On sait que le capitalisme s’est toujours accommodé du fascisme quand celui-ci pouvait lui permettre de surpasser ses contradictions et ses crises internes. Jusqu’à, comme le disait Jaurès, n’entrevoir plus que la guerre comme moyen de survie ! Encore une fois, loin des atermoiements des médias, le visage de l’extrême droite n’est pas celui que l’on croit. Les gesticulations, les propos vulgaires et nauséabonds d’un Jean Marie Le Pen ont surtout servi à cacher l’essentiel : les dérives ultra-autoritaires, extrémistes d’un modèle de société plus près du fascisme ordinaire que de la république voulue par nos anciens en 1789.
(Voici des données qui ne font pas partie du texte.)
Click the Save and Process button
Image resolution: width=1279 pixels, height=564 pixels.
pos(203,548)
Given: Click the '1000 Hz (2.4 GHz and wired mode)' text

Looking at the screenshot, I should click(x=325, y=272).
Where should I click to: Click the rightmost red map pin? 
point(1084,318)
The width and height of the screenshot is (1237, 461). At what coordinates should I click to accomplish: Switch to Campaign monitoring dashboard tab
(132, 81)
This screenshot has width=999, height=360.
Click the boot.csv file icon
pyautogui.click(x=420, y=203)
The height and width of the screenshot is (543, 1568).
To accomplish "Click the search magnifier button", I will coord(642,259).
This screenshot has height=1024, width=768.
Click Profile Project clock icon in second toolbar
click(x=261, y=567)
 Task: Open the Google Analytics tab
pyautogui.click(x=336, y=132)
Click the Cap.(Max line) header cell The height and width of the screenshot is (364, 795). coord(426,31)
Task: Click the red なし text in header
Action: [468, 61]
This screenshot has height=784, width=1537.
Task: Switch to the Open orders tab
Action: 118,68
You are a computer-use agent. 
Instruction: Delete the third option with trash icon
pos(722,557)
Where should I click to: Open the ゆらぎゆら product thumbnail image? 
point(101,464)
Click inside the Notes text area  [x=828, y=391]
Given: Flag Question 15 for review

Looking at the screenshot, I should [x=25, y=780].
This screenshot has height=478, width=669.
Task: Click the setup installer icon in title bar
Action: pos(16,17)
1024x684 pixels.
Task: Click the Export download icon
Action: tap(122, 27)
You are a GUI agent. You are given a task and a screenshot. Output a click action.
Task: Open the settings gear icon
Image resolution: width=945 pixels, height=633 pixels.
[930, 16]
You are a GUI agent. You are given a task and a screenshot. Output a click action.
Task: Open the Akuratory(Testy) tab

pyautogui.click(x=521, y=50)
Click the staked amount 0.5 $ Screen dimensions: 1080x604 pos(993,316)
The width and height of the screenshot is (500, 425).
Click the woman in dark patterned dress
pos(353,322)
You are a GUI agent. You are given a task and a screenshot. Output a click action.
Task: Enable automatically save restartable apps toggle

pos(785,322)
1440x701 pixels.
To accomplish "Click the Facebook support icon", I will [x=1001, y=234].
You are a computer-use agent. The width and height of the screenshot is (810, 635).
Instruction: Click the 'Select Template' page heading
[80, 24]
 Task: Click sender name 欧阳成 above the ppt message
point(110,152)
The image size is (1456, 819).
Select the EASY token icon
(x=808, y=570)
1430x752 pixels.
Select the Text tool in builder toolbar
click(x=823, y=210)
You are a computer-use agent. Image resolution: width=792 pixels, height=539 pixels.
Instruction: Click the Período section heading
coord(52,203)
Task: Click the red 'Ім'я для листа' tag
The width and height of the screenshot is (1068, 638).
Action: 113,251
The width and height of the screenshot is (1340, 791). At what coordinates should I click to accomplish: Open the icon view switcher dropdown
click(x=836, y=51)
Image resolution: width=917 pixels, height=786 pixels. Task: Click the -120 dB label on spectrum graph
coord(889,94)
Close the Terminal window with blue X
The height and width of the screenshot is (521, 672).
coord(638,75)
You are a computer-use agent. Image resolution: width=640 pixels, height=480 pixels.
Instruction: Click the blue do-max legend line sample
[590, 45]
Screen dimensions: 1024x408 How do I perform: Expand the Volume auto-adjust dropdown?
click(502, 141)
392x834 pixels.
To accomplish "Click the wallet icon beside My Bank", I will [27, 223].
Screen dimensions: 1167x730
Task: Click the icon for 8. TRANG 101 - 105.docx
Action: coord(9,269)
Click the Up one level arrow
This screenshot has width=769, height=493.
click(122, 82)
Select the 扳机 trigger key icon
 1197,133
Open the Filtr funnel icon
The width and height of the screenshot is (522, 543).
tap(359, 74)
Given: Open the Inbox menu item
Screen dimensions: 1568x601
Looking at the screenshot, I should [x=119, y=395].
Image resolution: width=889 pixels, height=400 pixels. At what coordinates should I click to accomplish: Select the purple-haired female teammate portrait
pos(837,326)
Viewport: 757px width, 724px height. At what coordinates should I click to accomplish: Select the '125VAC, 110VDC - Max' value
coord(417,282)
Il n’aura fallu que quelques décennies pour que le capitalisme acquière une puissance absolue. De Mitterand à Macron, l’Etat est arrivé progressivement à n’être plus que l’outil au service exclusif du Capital, à ne plus représenter que la caste des possédants, à se permette n’importe quelle dérive, n’importe quel dérapage sans avoir de compte à rendre a quiconque. L’Etat peut aujourd’hui éliminer toute contestation y compris par le crime...

Il est temps de reconnaître qu’aujourd’hui les vrais radicalisés ne sont pas les étudiants, les travailleurs qui se soulèvent mais qu’ils sont au pouvoir, élus par le peuple ! Les vrais terroristes sont au pouvoir. Partout, la guerre sociale menée par le capitalisme annonce une vraie guerre, dernière solution pour lui permettre de rebondir, comme en 14, comme en 39...

Enfin, et ce n’est pas rassurant, l’atmosphère de « dictature douce » risque de n’être que les prémices d’un vrai retour au fascisme tel que nos parents l’ont connu. Les bruits de fond se font de plus en plus entendre non seulement en France mais à travers toute l’Europe, de l’Italie à l’Autriche en passant par la Hongrie.

Benalla n’est pas ce que l’on voudrait nous faire croire, « le ver au milieu du fruit » pour la bonne raison que le « fruit Ve République » est pourri depuis ses origines.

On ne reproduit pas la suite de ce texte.